Jones often gets into trouble when he tries to do too much, when he feels like he has to make things happen because no one else is capable of it. That’s been the narrative of his career. And to be fair, most of his tenure with the Giants has been played under circumstances in which no one else is capable of it.
"You never want to take his fastball away, his aggressiveness away, but there are smart elements to that," Schuplinski said. "He’s shown some good examples of doing that his year and I think that will continue."
If it does, it will herald the next step in Jones’ development. An elite quarterback is someone who can lift others to heights greater than their limitations, who can bring out the best from the Collin Johnsons and Dante Pettises of the world rather than try to overcome their presence on the field with risky decisions that sink the team anyway.
That’s part of the lineup Jones will likely be playing with on Sunday, scout team receivers and third-string linemen. He needs to figure out how to make it all function.
Every quarterback is entitled to a bad day. Last Sunday was Jones’. A clean, strong performance against the Panthers will go a long way toward declaring the Rams debacle an aberration and hiccup rather than his baseline.

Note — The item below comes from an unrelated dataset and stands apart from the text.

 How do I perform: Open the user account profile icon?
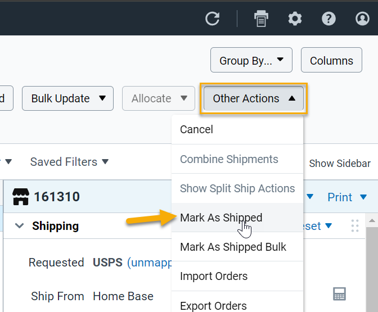click(x=363, y=19)
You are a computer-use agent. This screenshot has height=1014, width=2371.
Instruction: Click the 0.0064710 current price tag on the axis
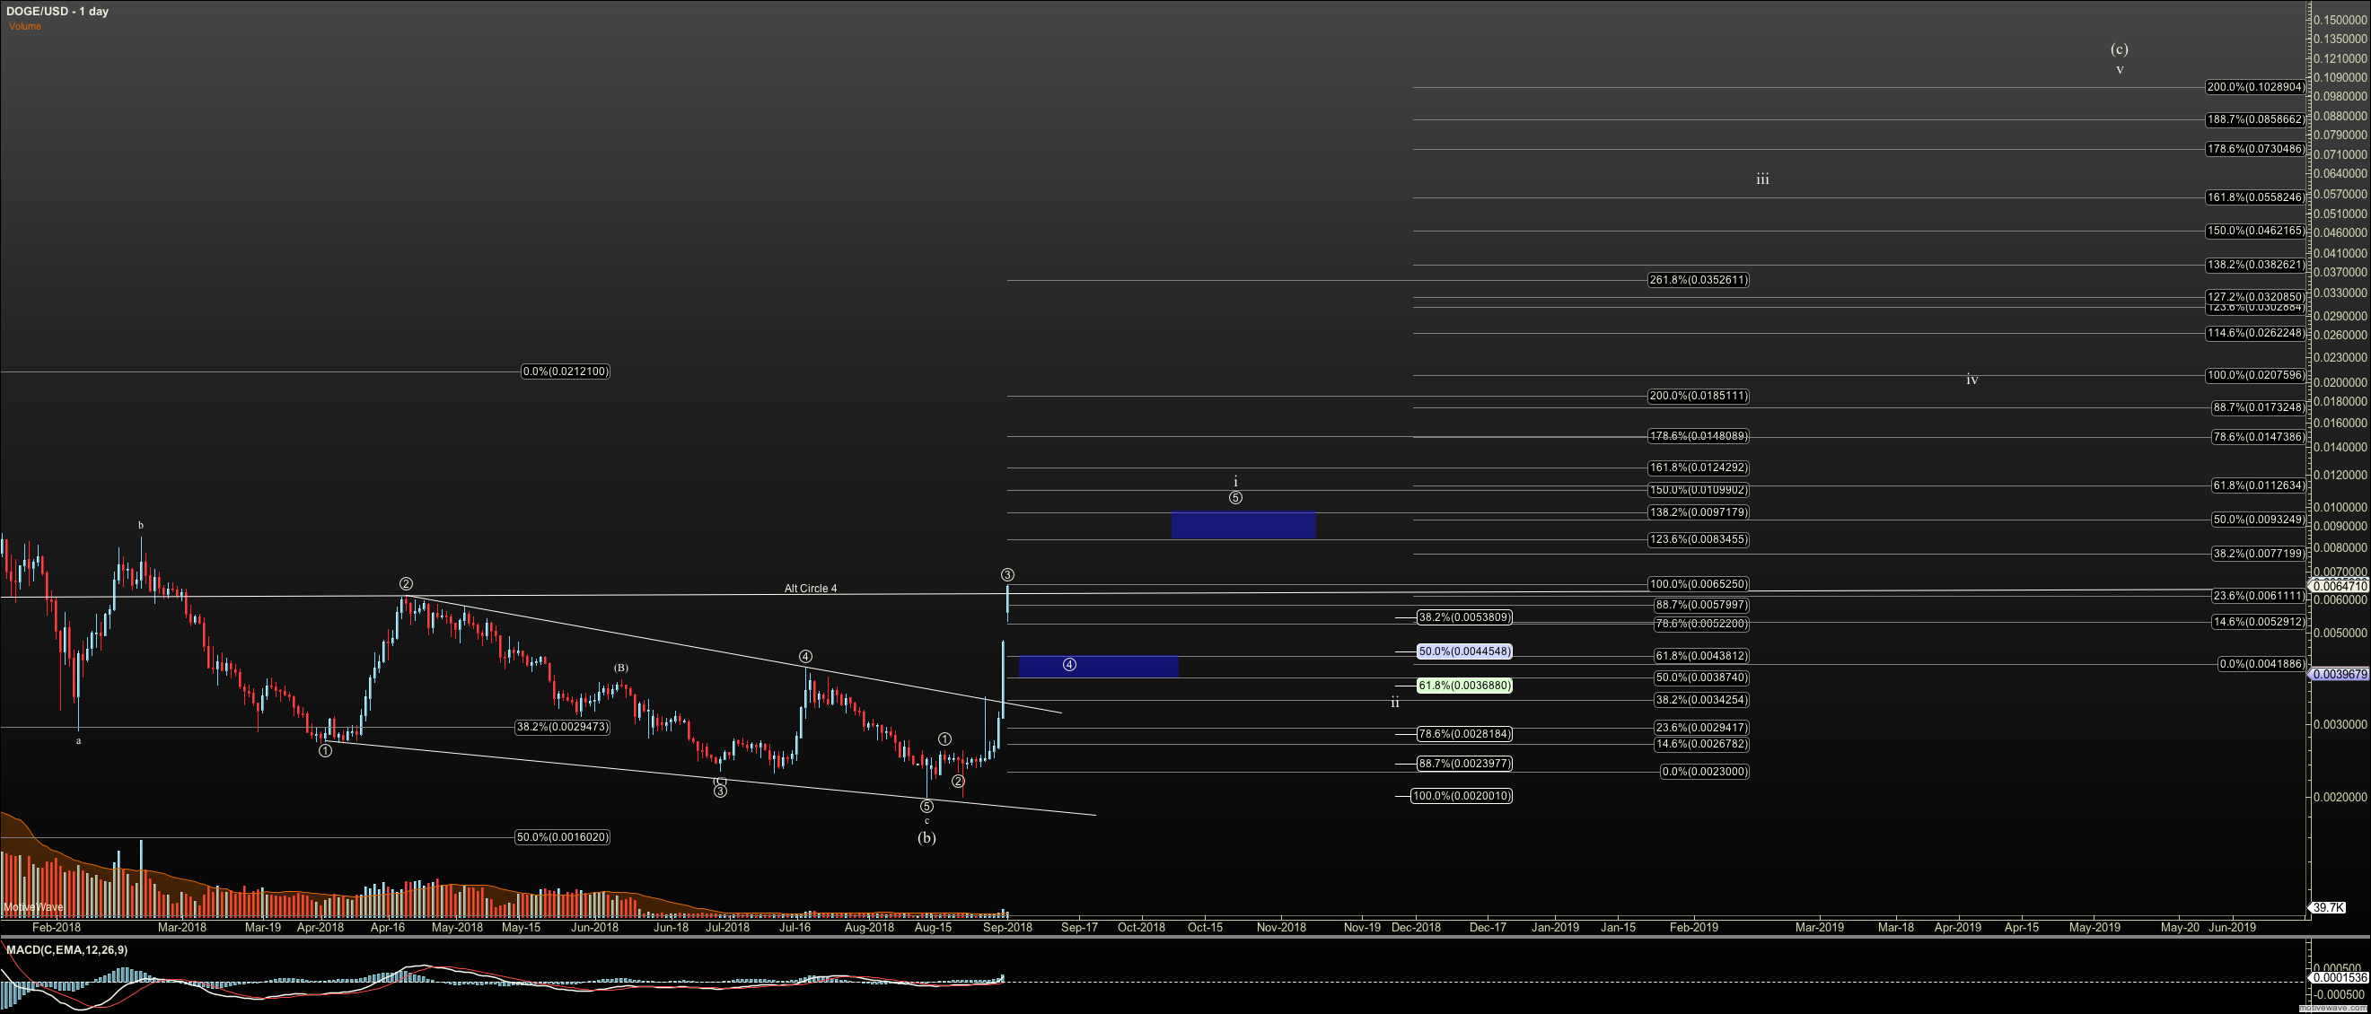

"Daniel has played really well for us," offensive coordinator Jason Garrett said. "We’ve talked about how he’s improved greatly from probably the middle of last year on. He’s off to a really good start this year, has done a great job taking care of the ball. He had two uncharacteristic decisions that led to interceptions in that (last) game… He’s critical of himself and then he’s able to move on, and that’s something he has to do in this area."
Can he do it?
It’s a cliffhanger. Tune in Sunday for the next episode of As the Football Spins.